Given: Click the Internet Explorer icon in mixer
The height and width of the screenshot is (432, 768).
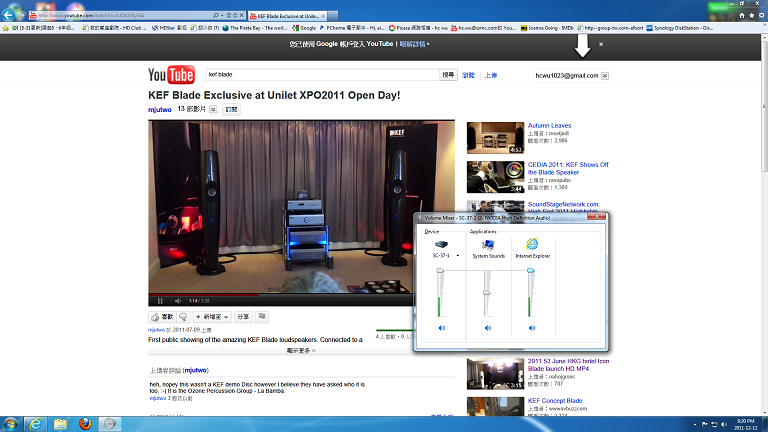Looking at the screenshot, I should click(x=532, y=244).
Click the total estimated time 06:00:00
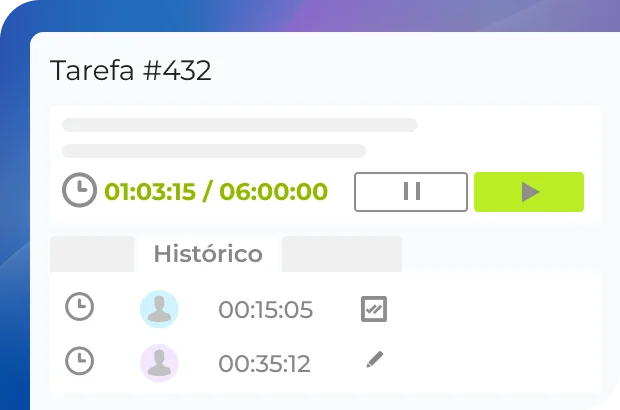Screen dimensions: 620x410 point(273,192)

◆ ◆ ◆ ◆

## To do
The required output is every line from the one containing "The height and" through the last line of the records, inclusive, reproduced exactly and without pictures.

## Problem solution
The height and width of the screenshot is (432, 768).
Looking at the screenshot, I should click(x=532, y=244).
Click the total estimated time 06:00:00
Screen dimensions: 620x410 point(273,192)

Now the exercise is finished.